Stored items from a collection -

# # #

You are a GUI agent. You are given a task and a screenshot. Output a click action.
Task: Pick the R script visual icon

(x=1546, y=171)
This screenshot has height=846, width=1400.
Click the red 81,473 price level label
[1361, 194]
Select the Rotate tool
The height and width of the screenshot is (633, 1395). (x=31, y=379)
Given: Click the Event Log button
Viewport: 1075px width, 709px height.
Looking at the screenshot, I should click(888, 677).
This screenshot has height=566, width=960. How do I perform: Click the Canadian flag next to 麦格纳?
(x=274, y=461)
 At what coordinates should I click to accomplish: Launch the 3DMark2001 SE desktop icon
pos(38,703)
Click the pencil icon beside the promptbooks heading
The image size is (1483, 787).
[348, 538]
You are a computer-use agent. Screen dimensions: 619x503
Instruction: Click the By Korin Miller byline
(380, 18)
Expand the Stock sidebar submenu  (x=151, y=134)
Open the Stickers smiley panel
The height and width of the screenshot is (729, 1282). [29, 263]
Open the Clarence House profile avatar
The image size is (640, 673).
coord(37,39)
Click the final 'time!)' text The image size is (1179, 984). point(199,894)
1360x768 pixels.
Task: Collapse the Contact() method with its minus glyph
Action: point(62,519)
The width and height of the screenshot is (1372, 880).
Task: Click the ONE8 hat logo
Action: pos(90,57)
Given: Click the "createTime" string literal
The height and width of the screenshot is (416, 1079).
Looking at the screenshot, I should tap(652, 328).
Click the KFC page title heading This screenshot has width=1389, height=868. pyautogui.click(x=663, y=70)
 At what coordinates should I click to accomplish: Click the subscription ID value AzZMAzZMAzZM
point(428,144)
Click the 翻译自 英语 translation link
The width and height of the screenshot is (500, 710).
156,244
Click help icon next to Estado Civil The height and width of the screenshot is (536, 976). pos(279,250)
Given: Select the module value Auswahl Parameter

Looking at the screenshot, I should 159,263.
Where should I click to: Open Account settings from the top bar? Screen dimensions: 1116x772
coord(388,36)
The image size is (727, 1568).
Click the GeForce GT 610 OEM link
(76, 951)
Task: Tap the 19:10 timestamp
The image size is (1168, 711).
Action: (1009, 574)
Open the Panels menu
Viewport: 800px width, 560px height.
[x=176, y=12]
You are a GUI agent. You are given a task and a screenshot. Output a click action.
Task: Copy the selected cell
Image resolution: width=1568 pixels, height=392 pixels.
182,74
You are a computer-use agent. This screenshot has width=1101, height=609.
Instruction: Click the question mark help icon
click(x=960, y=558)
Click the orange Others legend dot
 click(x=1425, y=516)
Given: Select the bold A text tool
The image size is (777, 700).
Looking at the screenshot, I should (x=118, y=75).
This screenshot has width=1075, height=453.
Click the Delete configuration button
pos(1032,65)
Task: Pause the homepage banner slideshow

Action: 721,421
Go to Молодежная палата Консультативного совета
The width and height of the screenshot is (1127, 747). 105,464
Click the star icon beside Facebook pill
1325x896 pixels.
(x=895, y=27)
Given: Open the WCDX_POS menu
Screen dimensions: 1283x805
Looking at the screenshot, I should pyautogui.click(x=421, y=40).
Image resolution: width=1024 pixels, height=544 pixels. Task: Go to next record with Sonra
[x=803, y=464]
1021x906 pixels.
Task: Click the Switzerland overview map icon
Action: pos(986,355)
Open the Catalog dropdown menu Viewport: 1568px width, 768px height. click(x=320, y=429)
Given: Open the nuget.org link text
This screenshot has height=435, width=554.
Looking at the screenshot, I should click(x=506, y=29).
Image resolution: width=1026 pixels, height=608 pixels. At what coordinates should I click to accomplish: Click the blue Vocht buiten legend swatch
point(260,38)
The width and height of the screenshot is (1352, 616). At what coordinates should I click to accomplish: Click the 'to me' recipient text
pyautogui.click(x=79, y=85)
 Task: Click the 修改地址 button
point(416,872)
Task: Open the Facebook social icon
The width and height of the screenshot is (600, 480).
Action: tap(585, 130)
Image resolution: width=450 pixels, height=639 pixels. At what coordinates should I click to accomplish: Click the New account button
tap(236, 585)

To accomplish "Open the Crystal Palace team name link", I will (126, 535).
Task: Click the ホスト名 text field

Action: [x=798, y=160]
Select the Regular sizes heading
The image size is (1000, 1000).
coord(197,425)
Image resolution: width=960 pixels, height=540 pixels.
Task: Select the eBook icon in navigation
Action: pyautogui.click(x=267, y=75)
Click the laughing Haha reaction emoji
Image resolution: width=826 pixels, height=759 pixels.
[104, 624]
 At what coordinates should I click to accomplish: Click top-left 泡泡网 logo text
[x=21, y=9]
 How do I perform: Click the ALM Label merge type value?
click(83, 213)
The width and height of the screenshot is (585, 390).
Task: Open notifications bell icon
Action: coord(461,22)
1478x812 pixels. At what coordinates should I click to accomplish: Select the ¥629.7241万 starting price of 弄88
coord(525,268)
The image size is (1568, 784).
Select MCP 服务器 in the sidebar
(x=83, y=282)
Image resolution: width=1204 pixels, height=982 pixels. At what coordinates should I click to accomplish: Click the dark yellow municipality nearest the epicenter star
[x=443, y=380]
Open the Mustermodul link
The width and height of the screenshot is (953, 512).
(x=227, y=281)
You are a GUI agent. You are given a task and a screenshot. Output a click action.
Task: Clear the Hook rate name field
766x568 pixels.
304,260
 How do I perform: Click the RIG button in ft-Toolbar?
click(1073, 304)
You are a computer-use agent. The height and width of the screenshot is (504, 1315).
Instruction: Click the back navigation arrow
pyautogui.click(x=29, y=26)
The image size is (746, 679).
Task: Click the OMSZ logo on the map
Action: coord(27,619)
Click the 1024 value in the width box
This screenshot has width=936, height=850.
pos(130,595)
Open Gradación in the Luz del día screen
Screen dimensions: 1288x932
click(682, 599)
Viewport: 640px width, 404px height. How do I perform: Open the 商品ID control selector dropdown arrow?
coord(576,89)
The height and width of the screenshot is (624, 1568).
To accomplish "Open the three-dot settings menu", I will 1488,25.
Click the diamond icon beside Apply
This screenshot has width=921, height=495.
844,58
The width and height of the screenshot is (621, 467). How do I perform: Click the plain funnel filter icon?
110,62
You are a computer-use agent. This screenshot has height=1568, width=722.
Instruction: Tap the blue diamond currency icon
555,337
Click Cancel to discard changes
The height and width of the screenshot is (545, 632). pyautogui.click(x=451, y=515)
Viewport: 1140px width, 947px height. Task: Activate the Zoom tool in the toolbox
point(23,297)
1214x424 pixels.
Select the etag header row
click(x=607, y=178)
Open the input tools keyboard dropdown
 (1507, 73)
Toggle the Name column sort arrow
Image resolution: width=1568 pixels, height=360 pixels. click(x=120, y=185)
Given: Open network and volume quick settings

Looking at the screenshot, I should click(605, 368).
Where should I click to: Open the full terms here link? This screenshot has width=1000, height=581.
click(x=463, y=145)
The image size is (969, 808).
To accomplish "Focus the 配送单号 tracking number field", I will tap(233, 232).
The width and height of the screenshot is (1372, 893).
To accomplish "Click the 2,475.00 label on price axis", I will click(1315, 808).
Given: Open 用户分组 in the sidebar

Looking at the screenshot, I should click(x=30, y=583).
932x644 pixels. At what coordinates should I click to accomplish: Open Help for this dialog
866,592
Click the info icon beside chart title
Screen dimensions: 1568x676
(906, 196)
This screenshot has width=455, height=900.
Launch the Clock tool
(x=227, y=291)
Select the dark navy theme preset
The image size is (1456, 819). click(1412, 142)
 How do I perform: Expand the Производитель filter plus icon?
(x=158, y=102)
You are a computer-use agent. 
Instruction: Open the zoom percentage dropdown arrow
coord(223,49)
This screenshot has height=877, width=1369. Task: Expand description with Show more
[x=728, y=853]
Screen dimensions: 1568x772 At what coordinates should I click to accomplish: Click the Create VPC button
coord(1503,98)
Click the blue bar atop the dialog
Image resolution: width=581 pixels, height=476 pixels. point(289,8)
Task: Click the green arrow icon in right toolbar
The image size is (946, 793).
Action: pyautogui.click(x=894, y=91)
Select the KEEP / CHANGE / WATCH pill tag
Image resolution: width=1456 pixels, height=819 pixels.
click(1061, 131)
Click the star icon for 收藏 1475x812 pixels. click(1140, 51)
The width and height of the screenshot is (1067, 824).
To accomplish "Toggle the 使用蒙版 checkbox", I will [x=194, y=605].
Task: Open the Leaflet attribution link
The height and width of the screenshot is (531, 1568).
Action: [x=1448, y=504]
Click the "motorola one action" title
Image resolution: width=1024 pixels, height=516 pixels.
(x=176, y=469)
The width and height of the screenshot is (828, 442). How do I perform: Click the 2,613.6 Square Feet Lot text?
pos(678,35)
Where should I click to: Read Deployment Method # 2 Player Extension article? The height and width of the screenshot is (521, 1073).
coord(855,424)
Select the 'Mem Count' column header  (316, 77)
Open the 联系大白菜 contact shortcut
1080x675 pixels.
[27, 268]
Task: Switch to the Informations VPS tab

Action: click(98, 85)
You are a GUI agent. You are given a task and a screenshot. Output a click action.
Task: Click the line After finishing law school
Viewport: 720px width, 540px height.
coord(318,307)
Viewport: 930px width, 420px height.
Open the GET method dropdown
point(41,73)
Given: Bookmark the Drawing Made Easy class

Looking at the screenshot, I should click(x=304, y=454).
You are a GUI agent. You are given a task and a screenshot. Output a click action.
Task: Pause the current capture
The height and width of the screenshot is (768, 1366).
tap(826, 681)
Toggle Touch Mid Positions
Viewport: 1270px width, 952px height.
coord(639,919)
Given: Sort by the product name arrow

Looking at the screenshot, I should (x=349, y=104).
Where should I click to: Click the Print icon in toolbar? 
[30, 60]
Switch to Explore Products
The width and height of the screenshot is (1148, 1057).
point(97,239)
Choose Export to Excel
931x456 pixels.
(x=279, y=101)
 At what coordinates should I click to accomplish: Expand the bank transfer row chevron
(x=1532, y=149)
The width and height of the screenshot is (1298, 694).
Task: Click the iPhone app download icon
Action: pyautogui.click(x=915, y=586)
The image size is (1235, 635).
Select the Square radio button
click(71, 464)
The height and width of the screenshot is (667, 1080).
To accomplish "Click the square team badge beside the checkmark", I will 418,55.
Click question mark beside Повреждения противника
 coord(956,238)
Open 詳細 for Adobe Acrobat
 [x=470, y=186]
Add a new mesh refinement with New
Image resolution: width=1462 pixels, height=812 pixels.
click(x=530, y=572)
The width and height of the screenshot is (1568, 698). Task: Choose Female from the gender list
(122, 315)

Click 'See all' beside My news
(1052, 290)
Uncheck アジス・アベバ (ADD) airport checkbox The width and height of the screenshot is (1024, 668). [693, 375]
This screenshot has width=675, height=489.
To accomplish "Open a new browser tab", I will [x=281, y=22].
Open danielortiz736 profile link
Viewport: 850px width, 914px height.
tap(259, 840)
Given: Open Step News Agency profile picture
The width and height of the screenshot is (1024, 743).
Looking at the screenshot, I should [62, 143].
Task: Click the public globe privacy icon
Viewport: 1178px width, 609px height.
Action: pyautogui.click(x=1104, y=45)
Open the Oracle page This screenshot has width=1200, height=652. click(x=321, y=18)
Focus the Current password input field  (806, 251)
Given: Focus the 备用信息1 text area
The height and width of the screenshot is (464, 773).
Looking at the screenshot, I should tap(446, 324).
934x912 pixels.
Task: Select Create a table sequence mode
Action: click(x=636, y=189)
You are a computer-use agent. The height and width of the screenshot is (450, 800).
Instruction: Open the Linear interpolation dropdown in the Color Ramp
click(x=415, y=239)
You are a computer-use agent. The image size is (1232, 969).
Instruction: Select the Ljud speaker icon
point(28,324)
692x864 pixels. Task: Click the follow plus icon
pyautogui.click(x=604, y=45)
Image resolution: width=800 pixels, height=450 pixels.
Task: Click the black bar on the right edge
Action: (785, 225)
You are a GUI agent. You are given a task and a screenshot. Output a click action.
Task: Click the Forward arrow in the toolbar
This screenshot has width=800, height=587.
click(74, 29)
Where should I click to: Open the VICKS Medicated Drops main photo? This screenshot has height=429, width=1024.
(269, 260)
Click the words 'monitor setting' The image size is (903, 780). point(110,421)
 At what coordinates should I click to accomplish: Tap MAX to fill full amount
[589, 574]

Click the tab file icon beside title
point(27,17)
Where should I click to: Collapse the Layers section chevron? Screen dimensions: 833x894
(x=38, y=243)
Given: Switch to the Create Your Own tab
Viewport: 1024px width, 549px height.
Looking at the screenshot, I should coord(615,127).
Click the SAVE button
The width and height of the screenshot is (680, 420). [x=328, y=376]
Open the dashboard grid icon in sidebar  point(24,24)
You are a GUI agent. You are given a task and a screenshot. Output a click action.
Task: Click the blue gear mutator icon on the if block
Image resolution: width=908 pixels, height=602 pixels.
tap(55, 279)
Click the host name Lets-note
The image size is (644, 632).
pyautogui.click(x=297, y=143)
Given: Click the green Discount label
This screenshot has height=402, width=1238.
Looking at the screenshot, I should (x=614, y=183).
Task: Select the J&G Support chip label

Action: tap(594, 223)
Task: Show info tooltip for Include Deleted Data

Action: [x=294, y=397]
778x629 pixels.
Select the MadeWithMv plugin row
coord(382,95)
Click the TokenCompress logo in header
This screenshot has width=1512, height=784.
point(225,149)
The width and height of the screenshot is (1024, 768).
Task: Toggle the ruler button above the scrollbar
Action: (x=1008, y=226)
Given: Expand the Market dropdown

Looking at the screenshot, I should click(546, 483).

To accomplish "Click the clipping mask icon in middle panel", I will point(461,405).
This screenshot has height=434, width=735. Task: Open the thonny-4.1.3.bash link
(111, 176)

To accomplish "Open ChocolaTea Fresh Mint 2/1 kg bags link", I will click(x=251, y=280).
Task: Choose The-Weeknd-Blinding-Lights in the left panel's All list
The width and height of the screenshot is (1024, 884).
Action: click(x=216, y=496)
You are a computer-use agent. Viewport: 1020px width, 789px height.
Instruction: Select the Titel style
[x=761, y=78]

# # #

Within the records above, count the lines that include the string "green"; state the number and nothing else.

2